La Lega Nord preannuncia sit-in di protesta davanti alla prefettura nel caso dovesse passare la linea dell'assessore alla sicurezza

«I militari sono stati mandati a Ferrara per ripulire il quartiere Gad: destinarli ad altro uso significa rischiare di invalidare l’intera operazione». Non vanno già ad Alan Fabbri le parole che l’assessore alla sicurezza Aldo Modonesi ha concesso alla stampa locale sull’uso dei militari mandati dal Governo: presidio degli obiettivi sensibili ma non in Gad.

«L’obiettivo più sensibile di Ferrara è il quartiere Gad, come ha sottolineato lo stesso questore Antonio Sbordone – replica il capogruppo della Lega in Regione -. Il Pd non vuole rassegnarsi all’evidenza dell’errore commesso e pur di non ammettere di aver sbagliato preferisce lasciare, ancora una volta la zona in mano alla criminalità».
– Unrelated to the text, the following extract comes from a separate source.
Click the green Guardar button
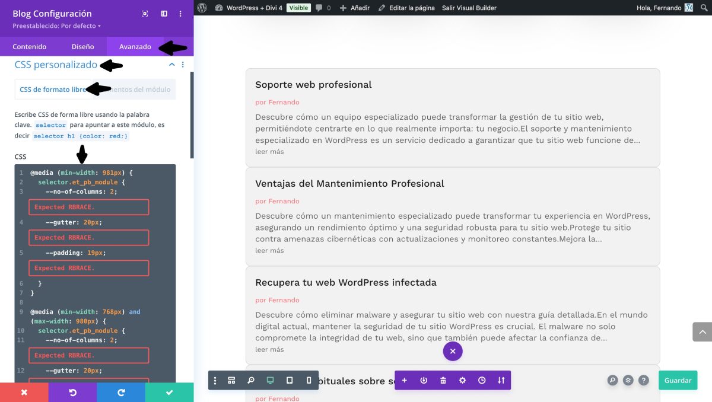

Anche “i residenti si sono dichiarati favorevoli all’intervento e tra questi ci sono addirittura le famiglie di immigrati che abitano in zona e che avevano già da tempo segnalato la pericolosità della criminalità nigeriana che spadroneggia nell’area», aggiunge Fabbri, «ci chiediamo quindi quali siano gli impedimenti che il Pd vede all’operazione».
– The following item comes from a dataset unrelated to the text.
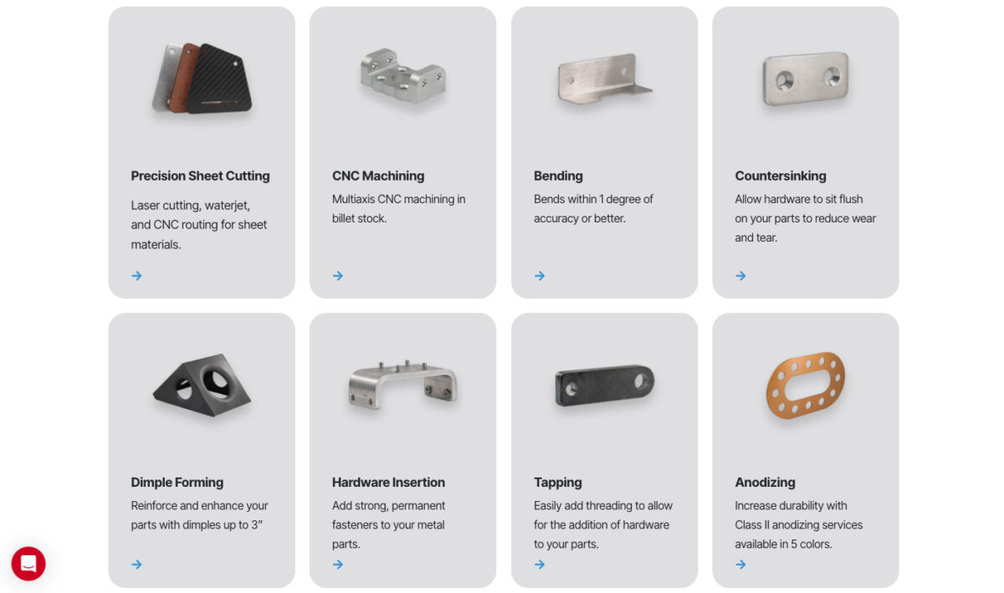Click the Hardware Insertion arrow icon
The width and height of the screenshot is (1004, 593).
point(338,565)
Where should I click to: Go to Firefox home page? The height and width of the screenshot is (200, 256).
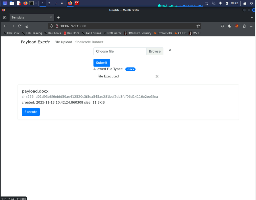(27, 26)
Per venerdì è previsto l’incontro del Comitato per la sicurezza e per lunedì la Lega Nord annuncia un sit in di protesta sotto la sede della Prefettura: «Siamo pronti a manifestare il nostro dissenso, insieme ai cittadini, se dovesse passare la linea di Modonesi», aggiunge Nicola Lodi segretario Lega Nord Ferrara. «Non utilizzare i militari per la Gad provocherebbe l’ennesimo grave danno alla città che ha la possibilità per la prima volta di risolvere davvero un problema gravissimo da anni».
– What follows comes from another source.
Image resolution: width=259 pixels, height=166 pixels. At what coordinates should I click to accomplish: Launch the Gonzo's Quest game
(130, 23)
La presenza dell’esercito «non vale solo come fondamentale presidio e come sostegno alle forze dell’ordine locali, ma è anche un messaggio forte che lo Stato vuole mandare alla criminalità. Se il Pd non capisce questo dimostra una volta di più di non essere in grado di governare, nemmeno quando si tratta di gestire azioni coordinate da un governo dello stesso colore politico».